SRAM: Shape-Realism Alignment Metric for No Reference 3D Shape Evaluation
This addresses the need for realistic 3D shapes in content creation areas like computer games and film, but it is incremental as it builds on existing mesh encoding and LLM techniques.
The paper tackles the problem of evaluating 3D shape realism without ground truth references by proposing SRAM, a metric that uses a large language model to align mesh information with human perception, and introduces a new dataset, RealismGrading, with human-annotated scores. Experimental results show that SRAM correlates well with human perceptions and outperforms existing methods, demonstrating good generalizability.

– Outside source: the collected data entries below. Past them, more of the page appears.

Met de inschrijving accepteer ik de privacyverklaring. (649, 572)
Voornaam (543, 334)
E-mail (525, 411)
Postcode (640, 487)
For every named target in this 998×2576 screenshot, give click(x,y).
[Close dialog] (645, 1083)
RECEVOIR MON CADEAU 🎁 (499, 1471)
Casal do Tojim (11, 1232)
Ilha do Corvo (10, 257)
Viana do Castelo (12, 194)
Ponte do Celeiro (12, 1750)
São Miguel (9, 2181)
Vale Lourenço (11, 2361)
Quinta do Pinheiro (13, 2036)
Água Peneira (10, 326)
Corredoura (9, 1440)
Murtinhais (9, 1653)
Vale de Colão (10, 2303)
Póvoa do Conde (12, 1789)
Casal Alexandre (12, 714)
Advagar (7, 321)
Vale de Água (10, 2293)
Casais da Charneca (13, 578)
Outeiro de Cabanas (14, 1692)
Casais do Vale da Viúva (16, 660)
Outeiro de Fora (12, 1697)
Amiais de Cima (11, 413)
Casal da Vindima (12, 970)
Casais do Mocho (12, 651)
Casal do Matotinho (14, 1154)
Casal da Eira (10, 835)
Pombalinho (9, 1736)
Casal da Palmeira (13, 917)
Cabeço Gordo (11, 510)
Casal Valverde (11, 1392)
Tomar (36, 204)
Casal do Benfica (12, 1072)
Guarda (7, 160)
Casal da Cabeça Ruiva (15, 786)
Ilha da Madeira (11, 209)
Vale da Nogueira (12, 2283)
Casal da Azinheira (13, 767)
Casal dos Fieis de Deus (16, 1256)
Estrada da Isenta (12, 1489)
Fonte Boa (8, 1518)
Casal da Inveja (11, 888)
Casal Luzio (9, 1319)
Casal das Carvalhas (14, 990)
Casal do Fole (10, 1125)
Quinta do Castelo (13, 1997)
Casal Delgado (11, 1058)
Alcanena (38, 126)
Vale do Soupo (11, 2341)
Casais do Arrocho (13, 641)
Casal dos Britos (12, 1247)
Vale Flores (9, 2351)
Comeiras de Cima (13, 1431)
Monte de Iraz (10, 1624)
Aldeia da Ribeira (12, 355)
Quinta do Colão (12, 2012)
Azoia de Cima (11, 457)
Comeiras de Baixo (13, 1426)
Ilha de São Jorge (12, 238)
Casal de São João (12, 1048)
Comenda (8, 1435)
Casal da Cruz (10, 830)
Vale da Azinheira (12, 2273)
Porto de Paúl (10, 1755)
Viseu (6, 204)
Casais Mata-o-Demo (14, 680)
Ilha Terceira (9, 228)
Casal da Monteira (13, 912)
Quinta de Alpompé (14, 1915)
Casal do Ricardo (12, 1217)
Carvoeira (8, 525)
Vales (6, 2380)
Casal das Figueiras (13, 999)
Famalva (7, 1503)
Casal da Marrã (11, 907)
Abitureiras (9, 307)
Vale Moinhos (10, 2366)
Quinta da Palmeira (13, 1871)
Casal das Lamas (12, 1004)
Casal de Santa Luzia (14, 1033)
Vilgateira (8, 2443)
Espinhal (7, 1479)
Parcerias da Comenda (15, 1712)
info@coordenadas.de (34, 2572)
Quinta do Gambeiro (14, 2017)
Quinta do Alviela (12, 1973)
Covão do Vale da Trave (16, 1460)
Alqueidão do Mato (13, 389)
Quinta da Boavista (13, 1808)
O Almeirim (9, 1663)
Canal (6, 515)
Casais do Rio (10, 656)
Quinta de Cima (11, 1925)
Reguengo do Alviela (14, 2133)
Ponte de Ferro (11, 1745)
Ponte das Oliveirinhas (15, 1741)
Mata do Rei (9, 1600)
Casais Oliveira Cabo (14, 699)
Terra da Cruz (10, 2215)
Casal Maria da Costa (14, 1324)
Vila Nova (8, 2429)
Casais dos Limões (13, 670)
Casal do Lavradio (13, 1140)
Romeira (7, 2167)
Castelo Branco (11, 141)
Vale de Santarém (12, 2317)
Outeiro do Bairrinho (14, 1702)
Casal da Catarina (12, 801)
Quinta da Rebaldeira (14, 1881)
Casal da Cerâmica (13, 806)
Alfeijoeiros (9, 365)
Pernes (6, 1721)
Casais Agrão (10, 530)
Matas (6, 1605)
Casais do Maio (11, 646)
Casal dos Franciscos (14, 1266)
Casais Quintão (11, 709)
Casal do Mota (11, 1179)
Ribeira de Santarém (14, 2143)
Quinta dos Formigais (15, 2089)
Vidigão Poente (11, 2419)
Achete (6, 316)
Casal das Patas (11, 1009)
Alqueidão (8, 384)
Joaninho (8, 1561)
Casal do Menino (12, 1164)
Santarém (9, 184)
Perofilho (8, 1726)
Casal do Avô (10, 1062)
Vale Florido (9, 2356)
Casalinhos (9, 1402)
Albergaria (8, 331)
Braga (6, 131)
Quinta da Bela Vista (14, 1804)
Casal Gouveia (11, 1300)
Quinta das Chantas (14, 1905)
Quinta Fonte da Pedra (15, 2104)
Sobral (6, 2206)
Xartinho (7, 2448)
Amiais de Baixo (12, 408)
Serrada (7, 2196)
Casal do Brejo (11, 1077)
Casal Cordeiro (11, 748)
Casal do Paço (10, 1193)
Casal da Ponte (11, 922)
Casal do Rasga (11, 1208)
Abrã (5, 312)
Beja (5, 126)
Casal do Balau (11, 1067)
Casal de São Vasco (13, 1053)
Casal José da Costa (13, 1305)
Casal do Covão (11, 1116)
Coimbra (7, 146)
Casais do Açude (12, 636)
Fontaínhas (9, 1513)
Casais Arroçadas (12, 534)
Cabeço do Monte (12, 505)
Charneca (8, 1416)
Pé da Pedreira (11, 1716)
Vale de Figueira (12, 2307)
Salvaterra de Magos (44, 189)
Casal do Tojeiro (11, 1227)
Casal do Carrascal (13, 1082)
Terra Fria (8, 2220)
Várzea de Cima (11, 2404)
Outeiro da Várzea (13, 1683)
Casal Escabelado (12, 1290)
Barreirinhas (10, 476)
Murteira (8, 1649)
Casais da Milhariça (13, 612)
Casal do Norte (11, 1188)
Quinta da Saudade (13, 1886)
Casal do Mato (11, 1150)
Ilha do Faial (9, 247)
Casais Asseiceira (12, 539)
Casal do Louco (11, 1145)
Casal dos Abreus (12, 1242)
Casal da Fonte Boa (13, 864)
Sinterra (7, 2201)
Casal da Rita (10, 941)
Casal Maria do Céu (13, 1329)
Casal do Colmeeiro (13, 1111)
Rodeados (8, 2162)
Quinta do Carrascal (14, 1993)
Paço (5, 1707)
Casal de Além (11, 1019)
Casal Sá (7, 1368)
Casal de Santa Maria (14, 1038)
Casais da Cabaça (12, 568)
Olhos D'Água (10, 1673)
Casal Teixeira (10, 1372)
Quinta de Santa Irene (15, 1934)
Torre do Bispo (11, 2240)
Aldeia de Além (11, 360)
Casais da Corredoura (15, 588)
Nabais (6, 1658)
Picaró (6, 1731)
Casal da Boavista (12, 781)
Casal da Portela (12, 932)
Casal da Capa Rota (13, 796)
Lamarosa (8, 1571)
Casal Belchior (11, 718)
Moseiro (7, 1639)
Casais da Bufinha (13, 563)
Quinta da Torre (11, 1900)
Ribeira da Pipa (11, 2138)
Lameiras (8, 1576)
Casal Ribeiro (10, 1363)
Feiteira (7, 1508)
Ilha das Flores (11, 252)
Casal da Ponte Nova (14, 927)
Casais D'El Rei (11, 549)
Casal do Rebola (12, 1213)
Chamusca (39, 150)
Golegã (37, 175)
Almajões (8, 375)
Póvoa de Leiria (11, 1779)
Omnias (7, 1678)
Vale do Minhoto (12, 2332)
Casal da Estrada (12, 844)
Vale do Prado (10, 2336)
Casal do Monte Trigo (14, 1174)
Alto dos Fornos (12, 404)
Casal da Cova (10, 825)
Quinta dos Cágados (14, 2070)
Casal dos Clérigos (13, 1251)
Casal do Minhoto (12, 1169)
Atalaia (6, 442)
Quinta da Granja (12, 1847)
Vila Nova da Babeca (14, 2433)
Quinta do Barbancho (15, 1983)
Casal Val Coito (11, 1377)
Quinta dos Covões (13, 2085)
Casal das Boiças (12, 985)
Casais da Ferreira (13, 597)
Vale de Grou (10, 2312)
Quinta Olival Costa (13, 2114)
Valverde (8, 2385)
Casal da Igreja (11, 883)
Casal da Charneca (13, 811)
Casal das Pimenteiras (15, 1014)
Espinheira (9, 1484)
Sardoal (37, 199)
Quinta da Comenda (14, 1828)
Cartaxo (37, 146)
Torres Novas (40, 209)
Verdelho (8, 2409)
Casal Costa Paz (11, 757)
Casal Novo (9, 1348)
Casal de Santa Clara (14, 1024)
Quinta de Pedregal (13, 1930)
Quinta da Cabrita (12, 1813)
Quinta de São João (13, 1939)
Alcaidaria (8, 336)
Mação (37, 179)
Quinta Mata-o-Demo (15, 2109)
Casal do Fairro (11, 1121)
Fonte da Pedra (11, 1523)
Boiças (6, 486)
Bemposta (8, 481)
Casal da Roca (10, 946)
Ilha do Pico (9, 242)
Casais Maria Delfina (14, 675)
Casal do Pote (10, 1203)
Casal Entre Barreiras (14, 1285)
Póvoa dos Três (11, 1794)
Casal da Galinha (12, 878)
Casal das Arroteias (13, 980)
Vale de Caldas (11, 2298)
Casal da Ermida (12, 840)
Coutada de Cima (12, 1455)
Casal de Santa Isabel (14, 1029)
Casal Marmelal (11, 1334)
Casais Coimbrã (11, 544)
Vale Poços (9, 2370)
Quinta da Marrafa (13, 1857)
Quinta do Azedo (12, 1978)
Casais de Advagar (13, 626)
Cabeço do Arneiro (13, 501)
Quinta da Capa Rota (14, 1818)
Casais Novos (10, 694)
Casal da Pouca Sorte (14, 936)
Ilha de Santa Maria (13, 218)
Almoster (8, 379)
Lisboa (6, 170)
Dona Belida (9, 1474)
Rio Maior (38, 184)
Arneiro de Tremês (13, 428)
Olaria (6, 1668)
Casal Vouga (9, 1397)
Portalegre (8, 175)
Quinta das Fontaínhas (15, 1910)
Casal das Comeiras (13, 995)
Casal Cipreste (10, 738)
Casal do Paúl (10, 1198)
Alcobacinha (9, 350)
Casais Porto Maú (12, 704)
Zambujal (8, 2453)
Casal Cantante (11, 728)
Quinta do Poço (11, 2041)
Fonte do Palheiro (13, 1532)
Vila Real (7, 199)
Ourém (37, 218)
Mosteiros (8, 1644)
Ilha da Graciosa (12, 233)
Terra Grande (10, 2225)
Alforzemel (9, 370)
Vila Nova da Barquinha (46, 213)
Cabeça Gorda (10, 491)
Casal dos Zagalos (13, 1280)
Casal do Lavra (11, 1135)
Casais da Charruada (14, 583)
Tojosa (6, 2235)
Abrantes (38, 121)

3D generation and reconstruction techniques have been widely used in computer games, film, and other content creation areas. As the application grows, there is a growing demand for 3D shapes that look truly realistic. Traditional evaluation methods rely on a ground truth to measure mesh fidelity. However, in many practical cases, a shape's realism does not depend on having a ground truth reference. In this work, we propose a Shape-Realism Alignment Metric that leverages a large language model (LLM) as a bridge between mesh shape information and realism evaluation. To achieve this, we adopt a mesh encoding approach that converts 3D shapes into the language token space. A dedicated realism decoder is designed to align the language model's output with human perception of realism. Additionally, we introduce a new dataset, RealismGrading, which provides human-annotated realism scores without the need for ground truth shapes. Our dataset includes shapes generated by 16 different algorithms on over a dozen objects, making it more representative of practical 3D shape distributions. We validate our metric's performance and generalizability through k-fold cross-validation across different objects. Experimental results show that our metric correlates well with human perceptions and outperforms existing methods, and has good generalizability.